(Saved data entries)
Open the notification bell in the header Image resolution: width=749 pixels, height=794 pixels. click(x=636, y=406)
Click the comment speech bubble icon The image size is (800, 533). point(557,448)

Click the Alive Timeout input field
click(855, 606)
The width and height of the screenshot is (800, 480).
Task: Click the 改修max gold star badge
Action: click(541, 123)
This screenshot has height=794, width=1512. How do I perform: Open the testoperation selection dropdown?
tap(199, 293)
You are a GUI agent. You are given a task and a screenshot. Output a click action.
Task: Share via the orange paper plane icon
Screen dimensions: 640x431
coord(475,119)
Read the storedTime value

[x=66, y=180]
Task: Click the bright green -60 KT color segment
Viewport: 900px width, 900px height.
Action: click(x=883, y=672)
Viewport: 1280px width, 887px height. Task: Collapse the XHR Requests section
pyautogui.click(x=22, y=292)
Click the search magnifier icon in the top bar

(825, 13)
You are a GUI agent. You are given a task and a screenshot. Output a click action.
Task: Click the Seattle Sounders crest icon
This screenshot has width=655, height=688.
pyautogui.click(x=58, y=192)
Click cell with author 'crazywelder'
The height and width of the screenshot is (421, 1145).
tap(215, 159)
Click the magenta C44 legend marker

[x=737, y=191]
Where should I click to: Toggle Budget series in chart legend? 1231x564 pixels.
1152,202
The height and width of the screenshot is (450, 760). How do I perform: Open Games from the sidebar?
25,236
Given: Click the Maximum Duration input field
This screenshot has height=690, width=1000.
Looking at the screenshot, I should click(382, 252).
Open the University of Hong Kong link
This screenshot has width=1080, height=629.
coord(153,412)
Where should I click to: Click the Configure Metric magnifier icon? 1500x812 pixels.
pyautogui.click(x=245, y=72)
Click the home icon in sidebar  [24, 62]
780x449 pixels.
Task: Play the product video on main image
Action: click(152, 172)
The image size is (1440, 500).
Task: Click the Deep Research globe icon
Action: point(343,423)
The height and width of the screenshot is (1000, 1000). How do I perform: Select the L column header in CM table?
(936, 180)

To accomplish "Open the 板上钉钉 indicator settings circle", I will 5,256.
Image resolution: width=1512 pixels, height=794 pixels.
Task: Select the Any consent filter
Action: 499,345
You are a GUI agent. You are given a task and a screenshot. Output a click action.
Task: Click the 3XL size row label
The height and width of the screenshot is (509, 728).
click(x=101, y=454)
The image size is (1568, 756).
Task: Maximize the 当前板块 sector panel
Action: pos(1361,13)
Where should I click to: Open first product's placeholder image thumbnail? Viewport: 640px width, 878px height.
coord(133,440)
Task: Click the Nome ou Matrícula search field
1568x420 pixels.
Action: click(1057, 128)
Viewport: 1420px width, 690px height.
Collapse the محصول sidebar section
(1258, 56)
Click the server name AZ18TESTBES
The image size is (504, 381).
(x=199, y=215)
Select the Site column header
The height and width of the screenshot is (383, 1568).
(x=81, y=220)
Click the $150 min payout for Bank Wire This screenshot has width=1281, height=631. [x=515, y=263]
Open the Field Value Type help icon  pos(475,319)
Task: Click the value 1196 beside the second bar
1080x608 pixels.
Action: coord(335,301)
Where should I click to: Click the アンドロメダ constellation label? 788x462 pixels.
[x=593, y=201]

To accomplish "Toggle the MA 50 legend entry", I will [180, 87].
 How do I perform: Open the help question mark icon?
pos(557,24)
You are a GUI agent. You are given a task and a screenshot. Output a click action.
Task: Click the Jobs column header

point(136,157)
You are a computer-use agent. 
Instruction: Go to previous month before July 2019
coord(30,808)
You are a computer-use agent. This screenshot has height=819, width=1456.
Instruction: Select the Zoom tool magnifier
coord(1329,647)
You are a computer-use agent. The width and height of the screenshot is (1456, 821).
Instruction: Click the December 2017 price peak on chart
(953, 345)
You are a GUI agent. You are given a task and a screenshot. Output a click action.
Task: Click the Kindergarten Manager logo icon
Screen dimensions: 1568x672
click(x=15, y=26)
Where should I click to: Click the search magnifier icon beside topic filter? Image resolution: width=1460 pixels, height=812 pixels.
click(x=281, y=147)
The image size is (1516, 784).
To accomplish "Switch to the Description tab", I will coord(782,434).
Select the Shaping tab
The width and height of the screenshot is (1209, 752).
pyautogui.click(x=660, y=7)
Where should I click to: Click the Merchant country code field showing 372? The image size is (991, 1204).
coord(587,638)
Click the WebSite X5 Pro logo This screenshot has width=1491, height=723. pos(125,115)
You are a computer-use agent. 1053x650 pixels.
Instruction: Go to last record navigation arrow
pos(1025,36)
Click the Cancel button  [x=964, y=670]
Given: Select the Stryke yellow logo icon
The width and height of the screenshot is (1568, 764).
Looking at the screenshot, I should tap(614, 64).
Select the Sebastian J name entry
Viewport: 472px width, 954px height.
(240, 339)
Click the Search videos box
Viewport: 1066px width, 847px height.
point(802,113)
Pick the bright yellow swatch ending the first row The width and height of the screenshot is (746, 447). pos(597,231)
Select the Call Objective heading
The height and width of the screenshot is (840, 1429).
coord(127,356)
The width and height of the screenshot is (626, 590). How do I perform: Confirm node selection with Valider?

— Assigned task —
Write out all of the records exactly as they stand above.

— The answer —
Open the notification bell in the header Image resolution: width=749 pixels, height=794 pixels. click(x=636, y=406)
Click the comment speech bubble icon The image size is (800, 533). point(557,448)

Click the Alive Timeout input field
click(855, 606)
The width and height of the screenshot is (800, 480).
Task: Click the 改修max gold star badge
Action: click(541, 123)
This screenshot has height=794, width=1512. How do I perform: Open the testoperation selection dropdown?
tap(199, 293)
You are a GUI agent. You are given a task and a screenshot. Output a click action.
Task: Share via the orange paper plane icon
Screen dimensions: 640x431
coord(475,119)
Read the storedTime value

[x=66, y=180]
Task: Click the bright green -60 KT color segment
Viewport: 900px width, 900px height.
Action: click(x=883, y=672)
Viewport: 1280px width, 887px height. Task: Collapse the XHR Requests section
pyautogui.click(x=22, y=292)
Click the search magnifier icon in the top bar

(825, 13)
You are a GUI agent. You are given a task and a screenshot. Output a click action.
Task: Click the Seattle Sounders crest icon
This screenshot has width=655, height=688.
pyautogui.click(x=58, y=192)
Click cell with author 'crazywelder'
The height and width of the screenshot is (421, 1145).
tap(215, 159)
Click the magenta C44 legend marker

[x=737, y=191]
Where should I click to: Toggle Budget series in chart legend? 1231x564 pixels.
1152,202
The height and width of the screenshot is (450, 760). How do I perform: Open Games from the sidebar?
25,236
Given: Click the Maximum Duration input field
This screenshot has height=690, width=1000.
Looking at the screenshot, I should click(382, 252).
Open the University of Hong Kong link
This screenshot has width=1080, height=629.
coord(153,412)
Where should I click to: Click the Configure Metric magnifier icon? 1500x812 pixels.
pyautogui.click(x=245, y=72)
Click the home icon in sidebar  [24, 62]
780x449 pixels.
Task: Play the product video on main image
Action: click(152, 172)
The image size is (1440, 500).
Task: Click the Deep Research globe icon
Action: point(343,423)
The height and width of the screenshot is (1000, 1000). How do I perform: Select the L column header in CM table?
(936, 180)

To accomplish "Open the 板上钉钉 indicator settings circle", I will 5,256.
Image resolution: width=1512 pixels, height=794 pixels.
Task: Select the Any consent filter
Action: 499,345
You are a GUI agent. You are given a task and a screenshot. Output a click action.
Task: Click the 3XL size row label
The height and width of the screenshot is (509, 728).
click(x=101, y=454)
The image size is (1568, 756).
Task: Maximize the 当前板块 sector panel
Action: pos(1361,13)
Where should I click to: Open first product's placeholder image thumbnail? Viewport: 640px width, 878px height.
coord(133,440)
Task: Click the Nome ou Matrícula search field
1568x420 pixels.
Action: click(1057, 128)
Viewport: 1420px width, 690px height.
Collapse the محصول sidebar section
(1258, 56)
Click the server name AZ18TESTBES
The image size is (504, 381).
(x=199, y=215)
Select the Site column header
The height and width of the screenshot is (383, 1568).
(x=81, y=220)
Click the $150 min payout for Bank Wire This screenshot has width=1281, height=631. [x=515, y=263]
Open the Field Value Type help icon  pos(475,319)
Task: Click the value 1196 beside the second bar
1080x608 pixels.
Action: coord(335,301)
Where should I click to: Click the アンドロメダ constellation label? 788x462 pixels.
[x=593, y=201]

To accomplish "Toggle the MA 50 legend entry", I will [180, 87].
 How do I perform: Open the help question mark icon?
pos(557,24)
You are a GUI agent. You are given a task and a screenshot. Output a click action.
Task: Click the Jobs column header

point(136,157)
You are a computer-use agent. 
Instruction: Go to previous month before July 2019
coord(30,808)
You are a computer-use agent. This screenshot has height=819, width=1456.
Instruction: Select the Zoom tool magnifier
coord(1329,647)
You are a computer-use agent. The width and height of the screenshot is (1456, 821).
Instruction: Click the December 2017 price peak on chart
(953, 345)
You are a GUI agent. You are given a task and a screenshot. Output a click action.
Task: Click the Kindergarten Manager logo icon
Screen dimensions: 1568x672
click(x=15, y=26)
Where should I click to: Click the search magnifier icon beside topic filter? Image resolution: width=1460 pixels, height=812 pixels.
click(x=281, y=147)
The image size is (1516, 784).
To accomplish "Switch to the Description tab", I will coord(782,434).
Select the Shaping tab
The width and height of the screenshot is (1209, 752).
pyautogui.click(x=660, y=7)
Where should I click to: Click the Merchant country code field showing 372? The image size is (991, 1204).
coord(587,638)
Click the WebSite X5 Pro logo This screenshot has width=1491, height=723. pos(125,115)
You are a computer-use agent. 1053x650 pixels.
Instruction: Go to last record navigation arrow
pos(1025,36)
Click the Cancel button  [x=964, y=670]
Given: Select the Stryke yellow logo icon
The width and height of the screenshot is (1568, 764).
Looking at the screenshot, I should tap(614, 64).
Select the Sebastian J name entry
Viewport: 472px width, 954px height.
(240, 339)
Click the Search videos box
Viewport: 1066px width, 847px height.
point(802,113)
Pick the bright yellow swatch ending the first row The width and height of the screenshot is (746, 447). pos(597,231)
Select the Call Objective heading
The height and width of the screenshot is (840, 1429).
coord(127,356)
The width and height of the screenshot is (626, 590). How do I perform: Confirm node selection with Valider?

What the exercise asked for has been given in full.